* AIM OF THE TASK: Word for word, repeat every entry that appears below.

:::::

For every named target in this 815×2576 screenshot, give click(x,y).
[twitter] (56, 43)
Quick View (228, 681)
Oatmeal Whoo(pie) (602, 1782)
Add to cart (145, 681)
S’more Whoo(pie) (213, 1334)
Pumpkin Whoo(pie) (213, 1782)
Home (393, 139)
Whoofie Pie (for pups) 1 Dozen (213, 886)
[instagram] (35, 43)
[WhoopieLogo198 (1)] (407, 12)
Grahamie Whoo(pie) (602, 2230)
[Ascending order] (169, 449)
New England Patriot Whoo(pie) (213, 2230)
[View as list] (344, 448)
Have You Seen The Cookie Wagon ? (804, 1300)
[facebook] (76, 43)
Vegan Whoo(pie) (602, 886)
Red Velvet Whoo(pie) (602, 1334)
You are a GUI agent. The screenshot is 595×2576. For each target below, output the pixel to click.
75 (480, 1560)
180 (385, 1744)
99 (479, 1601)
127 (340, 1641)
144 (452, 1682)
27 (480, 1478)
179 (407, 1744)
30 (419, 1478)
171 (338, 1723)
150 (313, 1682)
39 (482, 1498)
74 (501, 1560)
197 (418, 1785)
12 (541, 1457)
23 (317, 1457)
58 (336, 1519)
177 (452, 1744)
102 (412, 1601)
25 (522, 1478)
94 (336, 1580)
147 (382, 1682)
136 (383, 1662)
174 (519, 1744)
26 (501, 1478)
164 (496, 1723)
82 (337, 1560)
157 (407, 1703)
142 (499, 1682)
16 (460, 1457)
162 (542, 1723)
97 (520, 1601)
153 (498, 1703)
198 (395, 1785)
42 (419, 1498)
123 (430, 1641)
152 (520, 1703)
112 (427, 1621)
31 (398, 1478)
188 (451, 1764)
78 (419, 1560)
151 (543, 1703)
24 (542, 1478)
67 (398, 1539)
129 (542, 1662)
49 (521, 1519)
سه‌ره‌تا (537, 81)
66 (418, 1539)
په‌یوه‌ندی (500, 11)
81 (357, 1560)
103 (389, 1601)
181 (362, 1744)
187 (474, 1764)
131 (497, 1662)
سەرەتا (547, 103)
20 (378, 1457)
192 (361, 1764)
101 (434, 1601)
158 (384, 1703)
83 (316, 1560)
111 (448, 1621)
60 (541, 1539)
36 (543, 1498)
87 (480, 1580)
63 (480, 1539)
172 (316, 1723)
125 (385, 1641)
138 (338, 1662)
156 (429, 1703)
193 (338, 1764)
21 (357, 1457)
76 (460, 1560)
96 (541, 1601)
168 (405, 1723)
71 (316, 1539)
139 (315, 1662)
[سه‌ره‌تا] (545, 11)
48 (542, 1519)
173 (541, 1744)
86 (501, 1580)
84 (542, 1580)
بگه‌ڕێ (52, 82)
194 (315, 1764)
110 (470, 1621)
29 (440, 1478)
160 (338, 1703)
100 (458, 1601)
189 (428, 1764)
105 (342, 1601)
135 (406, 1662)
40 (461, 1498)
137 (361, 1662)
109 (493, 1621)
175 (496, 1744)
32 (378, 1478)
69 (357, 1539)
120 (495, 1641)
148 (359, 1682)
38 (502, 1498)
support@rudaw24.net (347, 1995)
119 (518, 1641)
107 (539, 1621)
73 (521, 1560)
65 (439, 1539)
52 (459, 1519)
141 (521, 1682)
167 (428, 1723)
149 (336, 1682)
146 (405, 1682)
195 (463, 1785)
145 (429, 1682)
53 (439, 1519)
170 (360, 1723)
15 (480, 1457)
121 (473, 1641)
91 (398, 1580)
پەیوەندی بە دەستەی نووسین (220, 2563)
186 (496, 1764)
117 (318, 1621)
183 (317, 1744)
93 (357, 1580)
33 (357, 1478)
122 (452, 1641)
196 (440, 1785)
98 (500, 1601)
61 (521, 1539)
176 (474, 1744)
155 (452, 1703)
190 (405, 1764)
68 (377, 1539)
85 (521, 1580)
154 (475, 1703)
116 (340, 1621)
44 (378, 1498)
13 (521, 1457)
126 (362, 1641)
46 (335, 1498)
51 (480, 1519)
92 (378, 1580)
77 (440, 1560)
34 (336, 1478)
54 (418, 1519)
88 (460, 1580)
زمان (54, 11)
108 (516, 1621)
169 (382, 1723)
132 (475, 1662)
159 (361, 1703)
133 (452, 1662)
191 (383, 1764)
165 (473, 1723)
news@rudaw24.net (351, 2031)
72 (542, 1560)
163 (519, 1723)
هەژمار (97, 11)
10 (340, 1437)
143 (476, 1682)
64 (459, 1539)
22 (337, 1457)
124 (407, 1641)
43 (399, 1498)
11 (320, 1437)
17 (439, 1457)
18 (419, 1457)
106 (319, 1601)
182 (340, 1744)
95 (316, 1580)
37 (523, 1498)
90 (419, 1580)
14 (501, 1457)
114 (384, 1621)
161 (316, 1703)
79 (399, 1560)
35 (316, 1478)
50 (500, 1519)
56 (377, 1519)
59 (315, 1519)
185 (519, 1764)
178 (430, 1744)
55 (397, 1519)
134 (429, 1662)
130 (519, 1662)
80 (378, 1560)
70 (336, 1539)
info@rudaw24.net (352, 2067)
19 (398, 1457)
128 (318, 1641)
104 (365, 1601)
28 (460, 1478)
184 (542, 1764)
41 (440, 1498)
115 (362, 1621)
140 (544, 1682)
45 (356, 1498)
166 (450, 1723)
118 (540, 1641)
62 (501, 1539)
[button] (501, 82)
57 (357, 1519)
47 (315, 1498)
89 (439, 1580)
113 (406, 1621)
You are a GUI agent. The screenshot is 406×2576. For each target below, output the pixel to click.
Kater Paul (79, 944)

:::::

* EXPECTED ANSWER:
For every named target in this 815×2576 screenshot, give click(x,y).
[twitter] (56, 43)
Quick View (228, 681)
Oatmeal Whoo(pie) (602, 1782)
Add to cart (145, 681)
S’more Whoo(pie) (213, 1334)
Pumpkin Whoo(pie) (213, 1782)
Home (393, 139)
Whoofie Pie (for pups) 1 Dozen (213, 886)
[instagram] (35, 43)
[WhoopieLogo198 (1)] (407, 12)
Grahamie Whoo(pie) (602, 2230)
[Ascending order] (169, 449)
New England Patriot Whoo(pie) (213, 2230)
[View as list] (344, 448)
Have You Seen The Cookie Wagon ? (804, 1300)
[facebook] (76, 43)
Vegan Whoo(pie) (602, 886)
Red Velvet Whoo(pie) (602, 1334)
You are a GUI agent. The screenshot is 595×2576. For each target below, output the pixel to click.
75 (480, 1560)
180 (385, 1744)
99 (479, 1601)
127 (340, 1641)
144 (452, 1682)
27 (480, 1478)
179 (407, 1744)
30 (419, 1478)
171 (338, 1723)
150 (313, 1682)
39 (482, 1498)
74 (501, 1560)
197 (418, 1785)
12 (541, 1457)
23 (317, 1457)
58 (336, 1519)
177 (452, 1744)
102 (412, 1601)
25 (522, 1478)
94 (336, 1580)
147 (382, 1682)
136 (383, 1662)
174 (519, 1744)
26 (501, 1478)
164 (496, 1723)
82 (337, 1560)
157 (407, 1703)
142 (499, 1682)
16 (460, 1457)
162 (542, 1723)
97 (520, 1601)
153 (498, 1703)
198 (395, 1785)
42 (419, 1498)
123 (430, 1641)
152 (520, 1703)
112 (427, 1621)
31 (398, 1478)
188 (451, 1764)
78 (419, 1560)
151 (543, 1703)
24 (542, 1478)
67 (398, 1539)
129 (542, 1662)
49 (521, 1519)
سه‌ره‌تا (537, 81)
66 (418, 1539)
په‌یوه‌ندی (500, 11)
81 (357, 1560)
103 (389, 1601)
181 (362, 1744)
187 (474, 1764)
131 (497, 1662)
سەرەتا (547, 103)
20 (378, 1457)
192 (361, 1764)
101 (434, 1601)
158 (384, 1703)
83 (316, 1560)
111 (448, 1621)
60 (541, 1539)
36 (543, 1498)
87 (480, 1580)
63 (480, 1539)
172 (316, 1723)
125 (385, 1641)
138 (338, 1662)
156 (429, 1703)
193 (338, 1764)
21 (357, 1457)
76 (460, 1560)
96 (541, 1601)
168 (405, 1723)
71 (316, 1539)
139 (315, 1662)
[سه‌ره‌تا] (545, 11)
48 (542, 1519)
173 (541, 1744)
86 (501, 1580)
84 (542, 1580)
بگه‌ڕێ (52, 82)
194 (315, 1764)
110 (470, 1621)
29 (440, 1478)
160 (338, 1703)
100 (458, 1601)
189 (428, 1764)
105 (342, 1601)
135 (406, 1662)
40 (461, 1498)
137 (361, 1662)
109 (493, 1621)
175 (496, 1744)
32 (378, 1478)
69 (357, 1539)
120 (495, 1641)
148 (359, 1682)
38 (502, 1498)
support@rudaw24.net (347, 1995)
119 (518, 1641)
107 (539, 1621)
73 (521, 1560)
65 (439, 1539)
52 (459, 1519)
141 (521, 1682)
167 (428, 1723)
149 (336, 1682)
146 (405, 1682)
195 (463, 1785)
145 (429, 1682)
53 (439, 1519)
170 (360, 1723)
15 (480, 1457)
121 (473, 1641)
91 (398, 1580)
پەیوەندی بە دەستەی نووسین (220, 2563)
186 (496, 1764)
117 (318, 1621)
183 (317, 1744)
93 (357, 1580)
33 (357, 1478)
122 (452, 1641)
196 (440, 1785)
98 (500, 1601)
61 (521, 1539)
176 (474, 1744)
155 (452, 1703)
190 (405, 1764)
68 (377, 1539)
85 (521, 1580)
154 (475, 1703)
116 (340, 1621)
44 (378, 1498)
13 (521, 1457)
126 (362, 1641)
46 (335, 1498)
51 (480, 1519)
92 (378, 1580)
77 (440, 1560)
34 (336, 1478)
54 (418, 1519)
88 (460, 1580)
زمان (54, 11)
108 (516, 1621)
169 (382, 1723)
132 (475, 1662)
159 (361, 1703)
133 (452, 1662)
191 (383, 1764)
165 (473, 1723)
news@rudaw24.net (351, 2031)
72 (542, 1560)
163 (519, 1723)
هەژمار (97, 11)
10 (340, 1437)
143 (476, 1682)
64 (459, 1539)
22 (337, 1457)
124 (407, 1641)
43 (399, 1498)
11 (320, 1437)
17 (439, 1457)
18 (419, 1457)
106 (319, 1601)
182 (340, 1744)
95 (316, 1580)
37 (523, 1498)
90 (419, 1580)
14 (501, 1457)
114 (384, 1621)
161 (316, 1703)
79 (399, 1560)
35 (316, 1478)
50 (500, 1519)
56 (377, 1519)
59 (315, 1519)
185 (519, 1764)
178 (430, 1744)
55 (397, 1519)
134 (429, 1662)
130 (519, 1662)
80 (378, 1560)
70 (336, 1539)
info@rudaw24.net (352, 2067)
19 (398, 1457)
128 (318, 1641)
104 (365, 1601)
28 (460, 1478)
184 (542, 1764)
41 (440, 1498)
115 (362, 1621)
140 (544, 1682)
45 (356, 1498)
166 (450, 1723)
118 (540, 1641)
62 (501, 1539)
[button] (501, 82)
57 (357, 1519)
47 (315, 1498)
89 (439, 1580)
113 (406, 1621)
You are a GUI agent. The screenshot is 406×2576. For each target below, output the pixel to click.
Kater Paul (79, 944)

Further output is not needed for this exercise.